Lawyers want to know why Montgomery judge blocked birth center regulations
Birth centers trying to stop the implementation of regulations won a victory Saturday when Montgomery Circuit Court Judge Greg Griffin issued an injunction against them.
Now, they want Griffin to explain his reasons.
Griffin blocked the rules, scheduled to go into effect on Oct. 15, after a six-hour hearing on Friday. But Griffin order did not include an opinion or an discussion of his thinking.
Lawyers for the plaintiffs asked Griffin Monday file a supplemental order with an opinion.
“Although Plaintiffs believe the preliminary injunction already entered by the Court complies with Rule 65(d)(2), to assure compliance, Plaintiffs respectfully request that the Court issue a supplemental order including further findings of fact and conclusions of law,” the motion stated.
Rule 65(d)(2) states that every order granting an injunction “shall set forth the reasons for its issuance; shall be specific in terms; [and] shall describe in reasonable detail, and not by reference to the complaint or other document, the act or acts sought to be restrained.”

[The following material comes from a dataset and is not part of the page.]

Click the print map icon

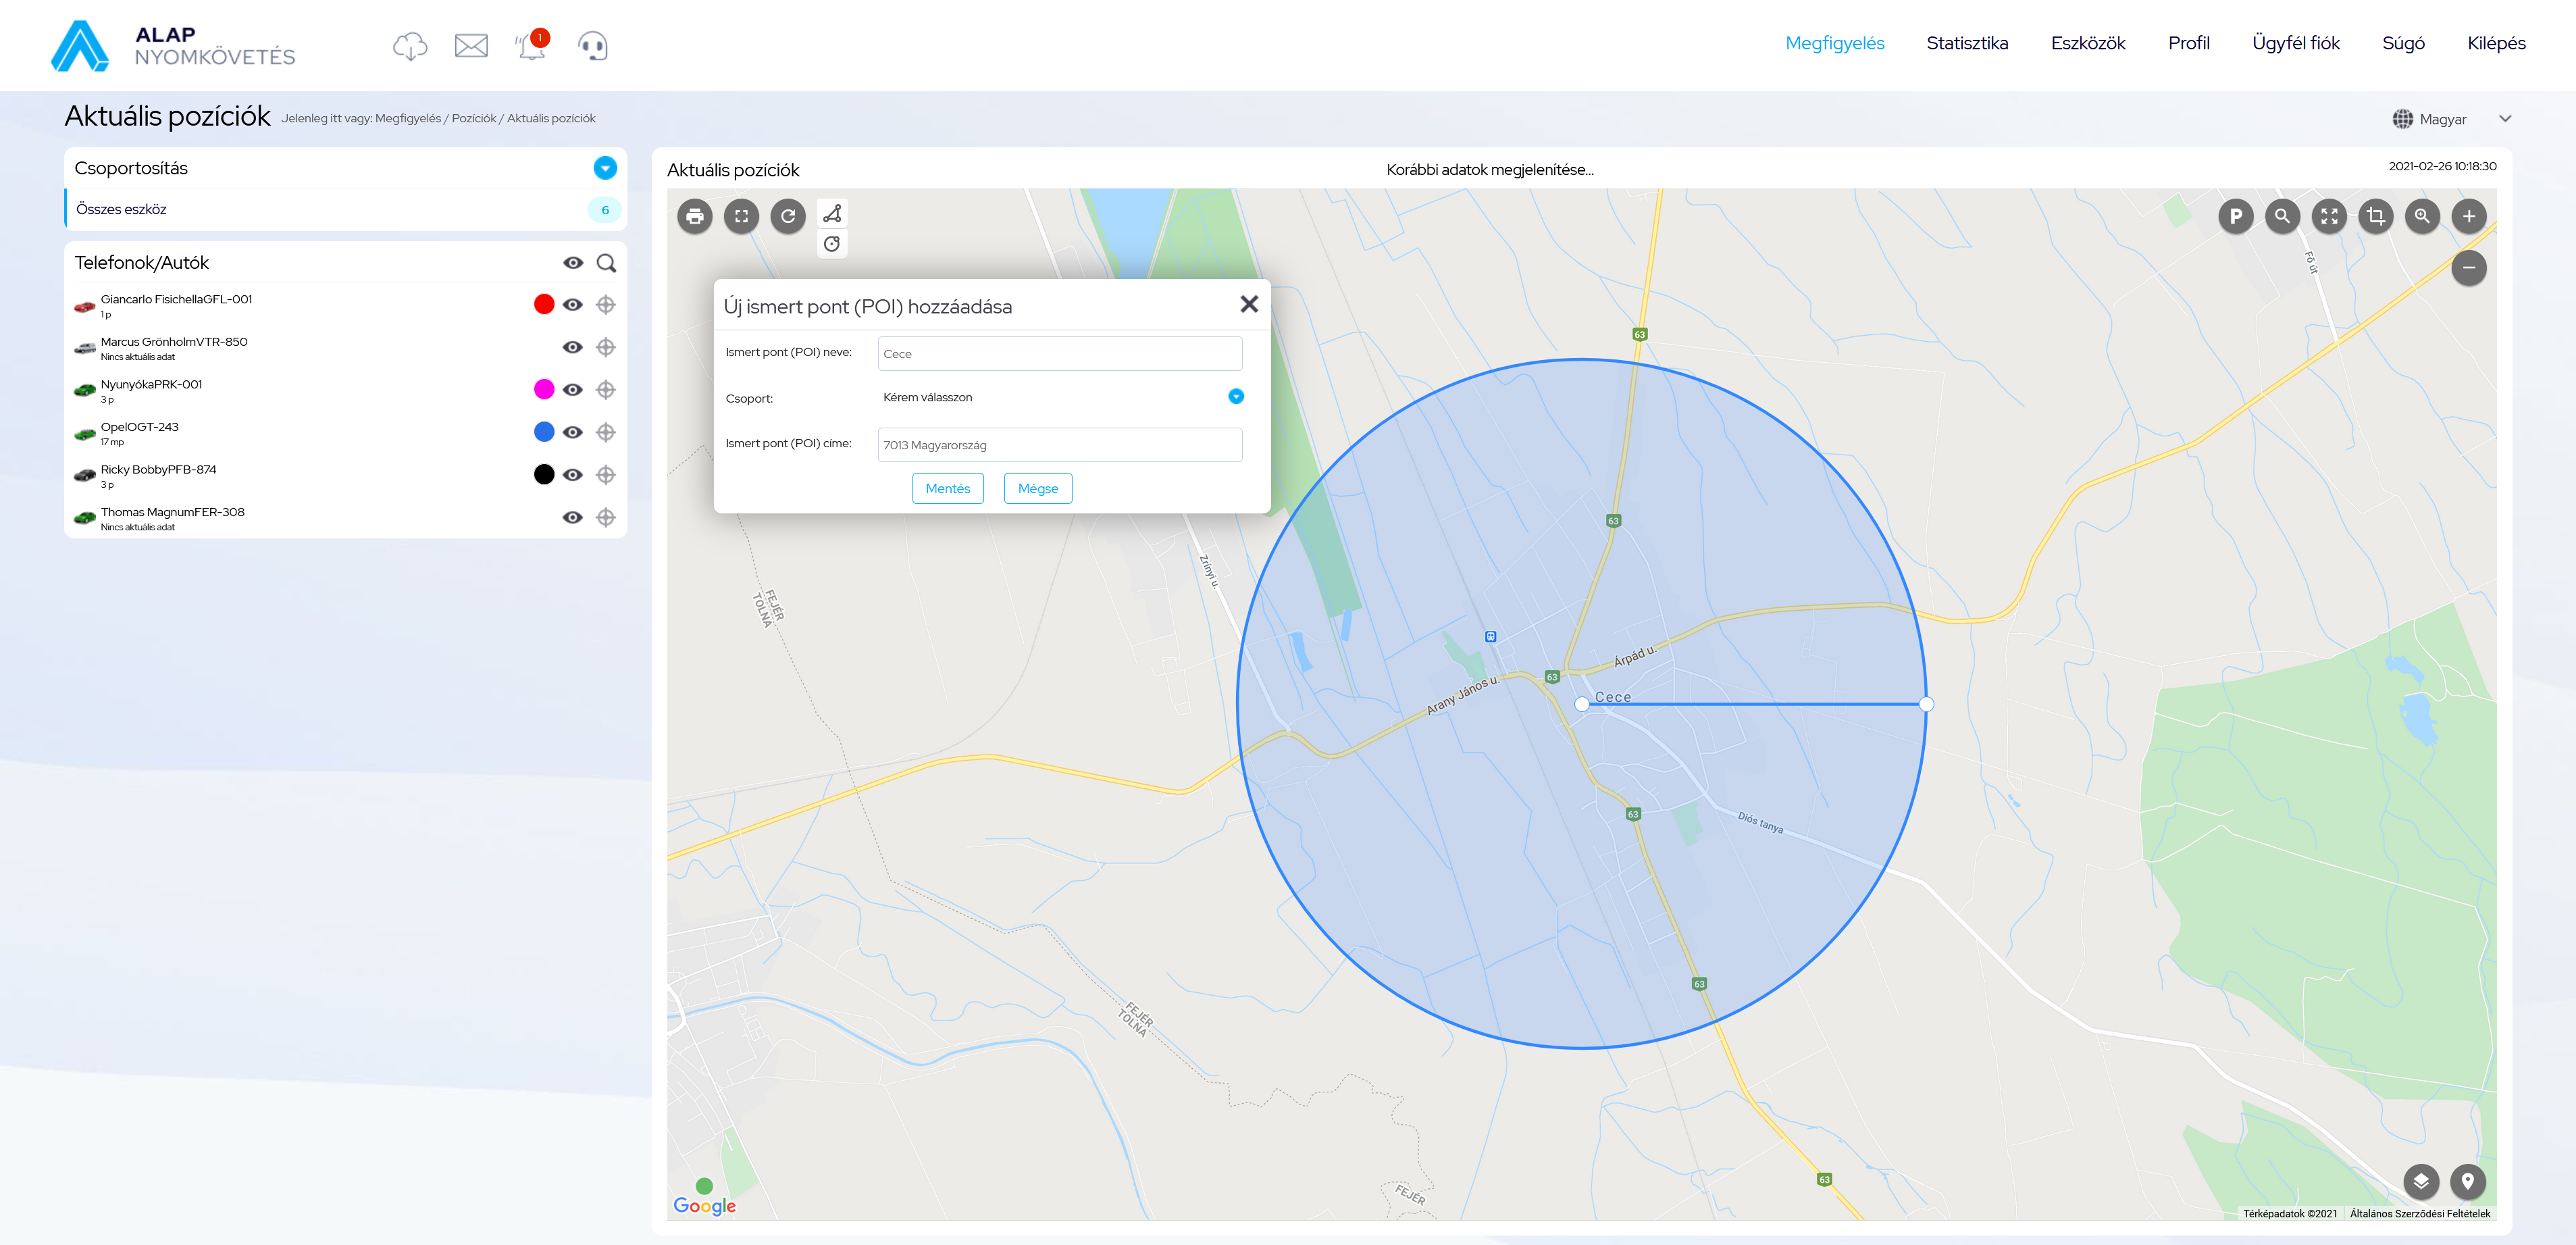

The motion, filed by the American Civil Liberties Union’s (ACLU) Reproductive Freedom Project late Monday morning, said that plaintiffs were unable to submit a proposed order that included detailed proposed findings of fact and conclusions of law because of time constraints. The hearing finished after 4 p.m. on Friday. Griffin ruled shortly before 10 a.m. Saturday.

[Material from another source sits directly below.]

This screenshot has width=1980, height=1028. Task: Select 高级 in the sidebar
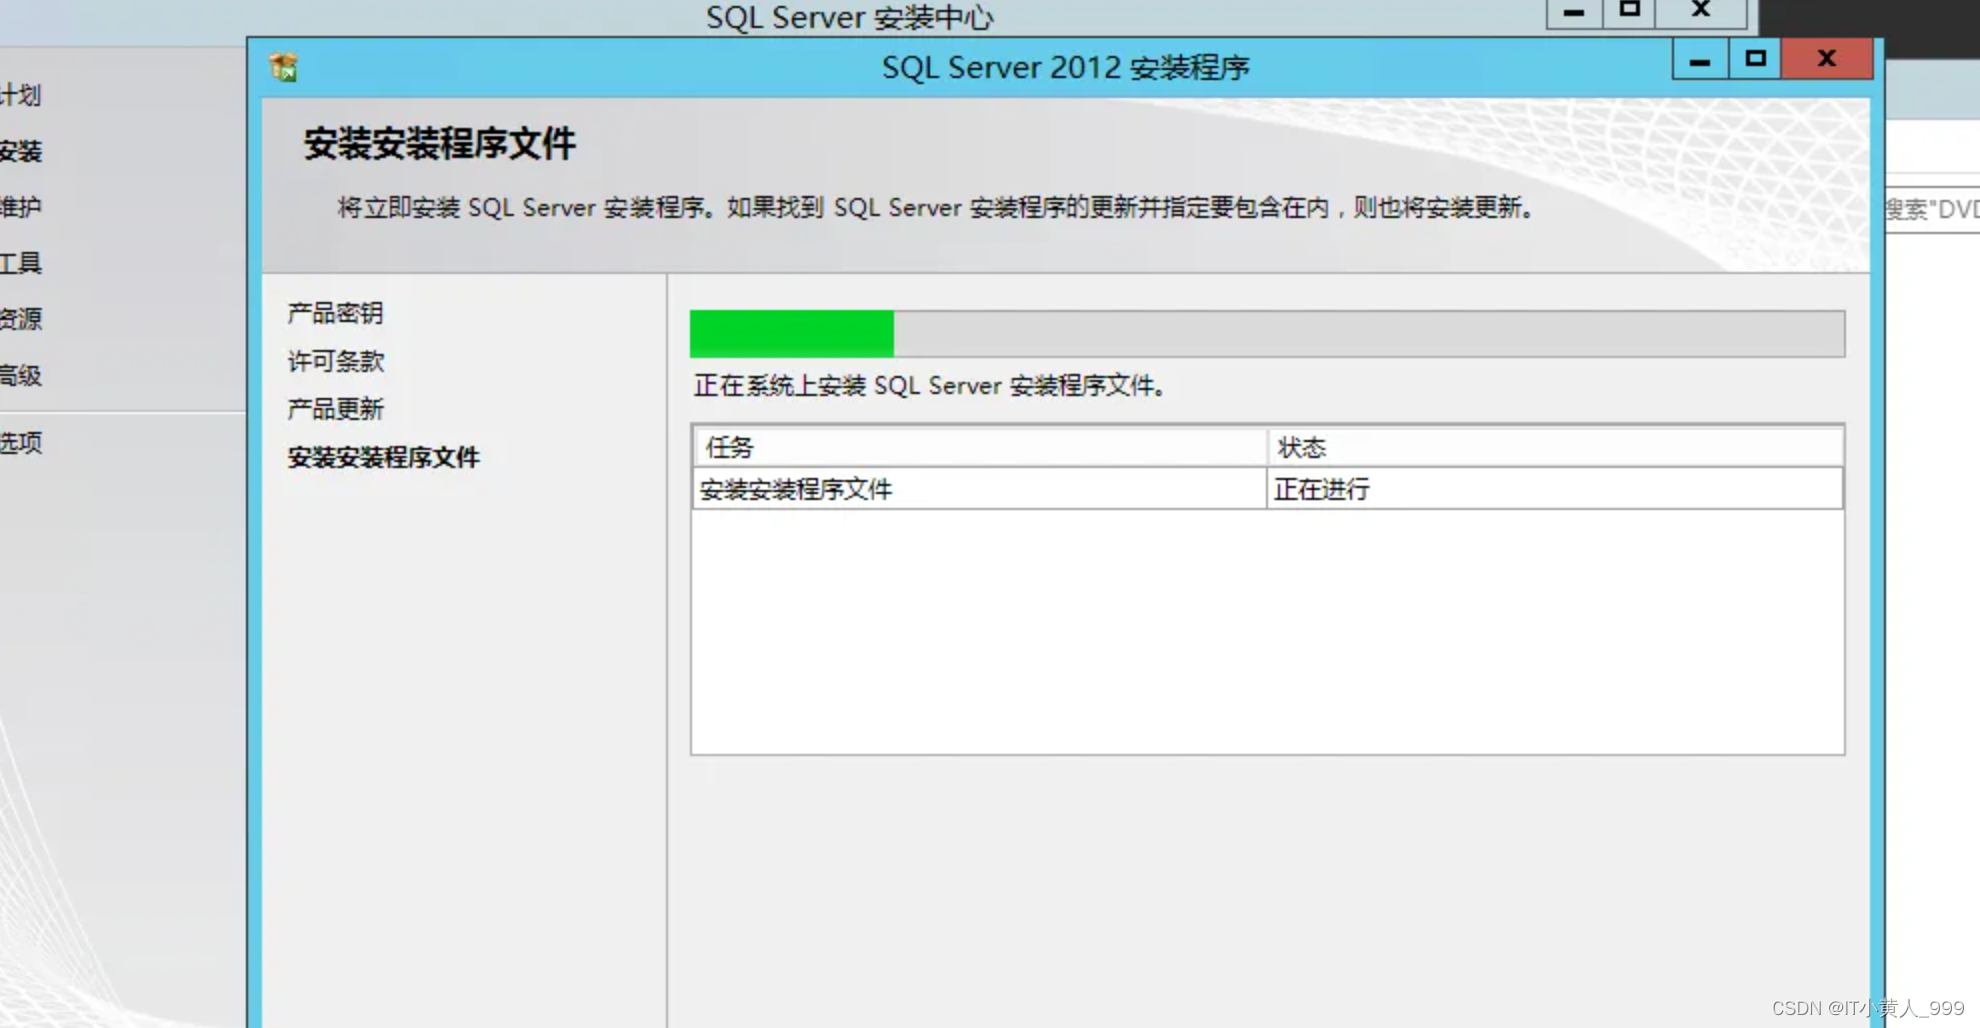(x=18, y=374)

The three-page order from Griffin prevents ADPH from “refusing to timely license (including but not limited to refusing to timely issue temporary or interim licenses to) freestanding birth centers operating in the midwifery model of care . . . that can demonstrate substantial compliance with the standards set out by the American Association of Birth Centers and can satisfy the remaining statutory requirements.”
It is not clear whether ADPH will appeal the ruling. Arrol Sheehan, public information officer for ADPH, said they do not comment on pending litigation. A request for comment was left Monday with the Attorney General’s office.